How We Audited GCP Projects for Compliance

How one GCP audit unlocked security, scalability, and serious savings.

The Cloud Health Check No One Wants, But Everyone Needs

When Strongg (Aliased name) set out to acquire its subsidiary Fandomm (Aliased name), the question wasn’t just “Do they have a cloud setup?” It was “Is this cloud setup healthy enough to survive the real world?”

We weren’t here to nitpick code comments. We were here to see if the building blocks of their Google Cloud Platform (GCP) world were the right ones in the first place. Did they choose the right services and components for the job, or were they forcing a Ferrari engine into a bicycle frame?

Next, we asked: “Okay, they’ve got the right components, but are they running them at the right size?” This is where right-sizing comes in. A VM running at 5% CPU might as well be like a parked sports car burning fuel.

From there, we zoomed out to the cost perspective, were they paying for power they didn’t need, or bleeding money through idle services and zombie resources?

Security was another pillar. If you’ve left the keys under the doormat, the fanciest lock in the world won’t help. We checked if Fandomm’s setup was truly locked down, with least privilege, encryption, and guarded entry points.

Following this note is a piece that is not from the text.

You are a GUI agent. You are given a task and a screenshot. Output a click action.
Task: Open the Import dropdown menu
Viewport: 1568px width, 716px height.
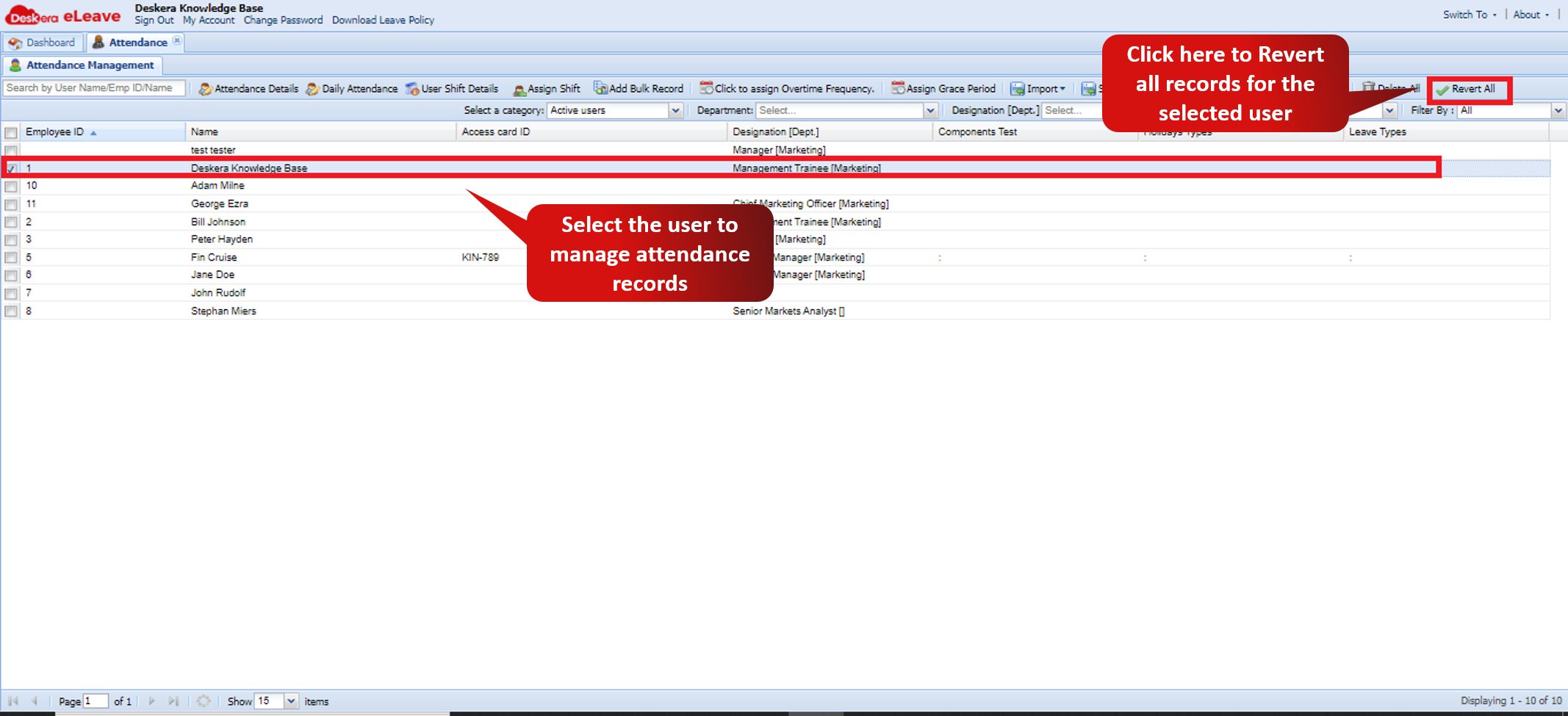pos(1037,89)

Scalability and reliability came next because what’s the point of a perfect architecture if it crumbles under traffic spikes or can’t heal itself after failure?

Finally, we tested disaster recovery (DR), the “what if” scenarios.

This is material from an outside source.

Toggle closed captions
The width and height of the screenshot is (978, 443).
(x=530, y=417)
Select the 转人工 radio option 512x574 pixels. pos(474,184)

  • What if the primary region vanished tomorrow?

  • Could they get back online without chaos?

  • Could they recover not just their data, but their business continuity?

This wasn’t just a checklist; it was a stress test of their cloud maturity, and the results? Well, that’s where things got interesting.


The Challenge

Strongg wanted an end-to-end architectural and backup audit of Fandomm’s GCP environment before their acquisition

  • Cloud Provider: GCP

  • Projects: 40 total (13 production, 27 non-production)

  • Yearly Cloud Spend: ~$50K [Approx]

  • Audit Scope: Architectural Setup, Backups & Disaster Recovery

  • Excluded: Monitoring & alerting


Our Approach & Observations

Our architectural review followed 7 key principles:

  1. Right Components: Are they using the best-fit service for the job?

  2. Efficiency (Right-Sizing): Are they running at the right capacity?

  3. Cost Optimization: Are they overpaying due to poor configuration?

  4. Security: Are they following least privilege, encryption, and secure defaults?

  5. Scalability: Can it handle traffic spikes without manual intervention?

  6. Reliability: Is the architecture fault-tolerant?

  7. Disaster Recovery: Can it restore services quickly after failure?

Right-Sizing Issues:

We audited every resource’s size and utilization. Using monitoring data, we found many underutilized VMs and oversized disks. Studies show only ~16% of instances are properly sized in typical clouds, meaning huge savings are possible.

For example, we saw several general-purpose VMs running at <20% CPU. We recommended downsizing or using auto-scaling groups to match demand. (As one guide notes, AWS users could save up to 36% by right-sizing.

We also cleaned up “zombie” resources; orphaned disks, idle app servers, old test environments – since 30% of cloud spend can hide in such waste. By reclaiming these resources and utilizing reserved/committed pricing for steady loads, we made the cloud bill more cost-effective.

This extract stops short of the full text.